As CMJ Week Approaches, Bloggers Prepare To Destroy Hundreds Of Bands

jharv | October 12, 2007 1:00 am

Next week is the CMJ Music Marathon, the annual festival where a bazillion indie bands come together to either make their names or cement their hype, and a New York Times preview makes this year look more hype-filled than ever before, with more bands, more panels, more attendees, and definitely more bloggers. (And yes, Idolator will be attending.) In fact, blogging and “blog bands” and the Internet in general have been slowly changing the way CMJ operates for some time, with industry folks claiming it’s “more about networking and building awareness and community” these days. And bloggers have also brought a blog’s press cycle, giving CMJ more potential than ever before to build up a band’s dreams only to have a fickle audience dash them months (or even weeks) later:

For people in the industry, attending is “due diligence,” said Amrit Singh, the associate editor in chief at the Stereogum.com music blog. Mr. Singh, who expects to see more than 100 bands, considers it a way for everybody to catch up. “If you play a really good set and the right people are in attendance, the Internet ends up being this hall of mirrors,” exponentially expanding the buzz, he said. “And with so much of the music industry moving to a model where live music is going to be a revenue source, and possibly an exclusive revenue source, people will look at that.”
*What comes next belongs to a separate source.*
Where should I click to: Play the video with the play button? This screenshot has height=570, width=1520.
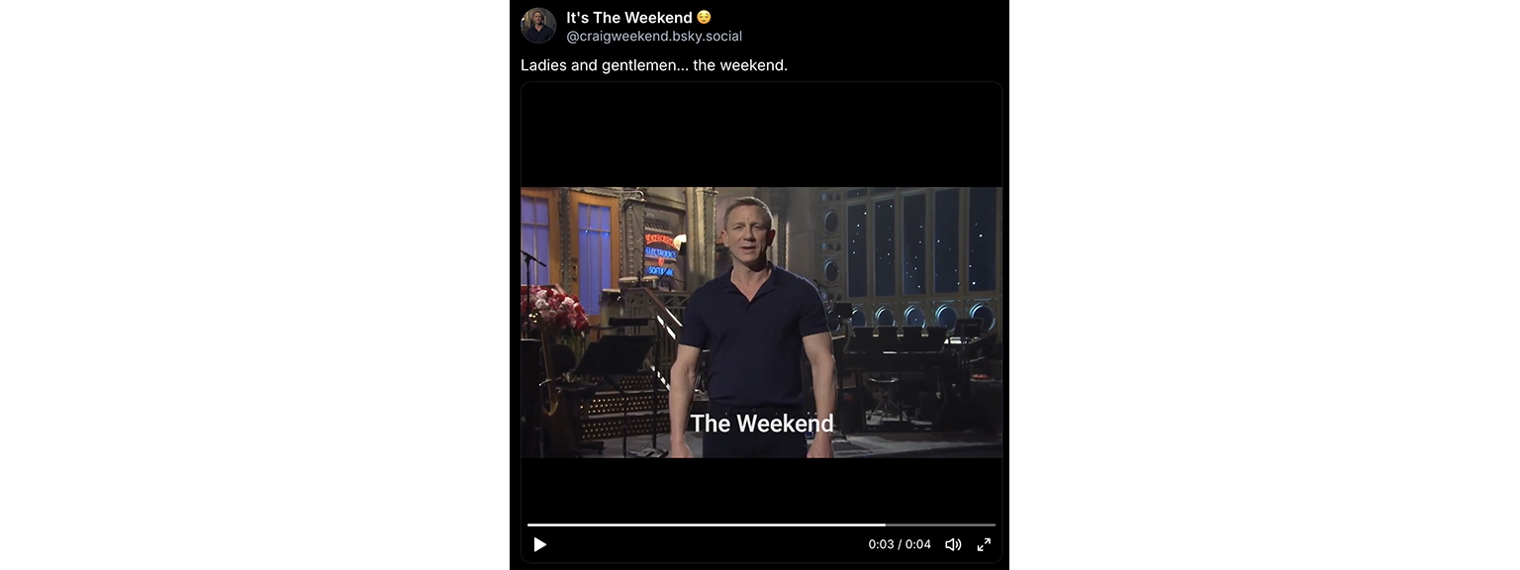[539, 544]
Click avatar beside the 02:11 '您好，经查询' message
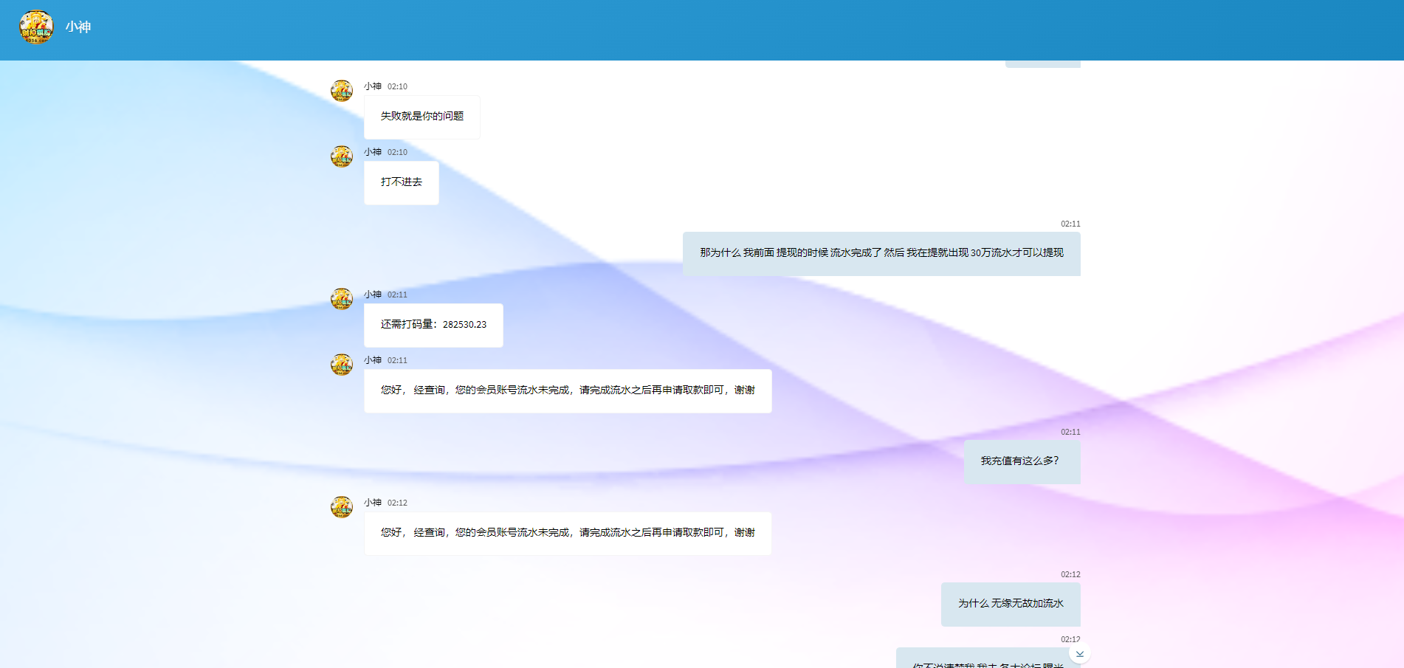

Not that the signs have been great for the majority of bands actually parlaying blog attention into a “career” that lasts longer than a college semester. Especially given that there’s no direct corollary between blog attention and increased attendance at a band’s live shows, with some claiming that this shift to touring-as-main-revenue-stream is already burning itself out.

If thousands of bands really are flying in from all over the world to get caught in the Internet “hall of mirrors,” they might have been better off spending their travel money on new equipment rather than in letting a bunch of bloggers dangle the carrot of a few thousand promo MP3 downloads followed by no one giving a shit come SXSW time. But even if the blog explosion has allowed a lot more CMJ attendees to play minature king-maker, like most music festivals, especially one as press-focused as CMJ, 90% of the draw is still making the scene:

That indie-rock collegial attitude may be the driving force for CMJ attendees. “It’s really festive,” Mr. Singh said, “and it can be suffocatingly cool.”

Emphasis should probably be on the “suffocatingly.”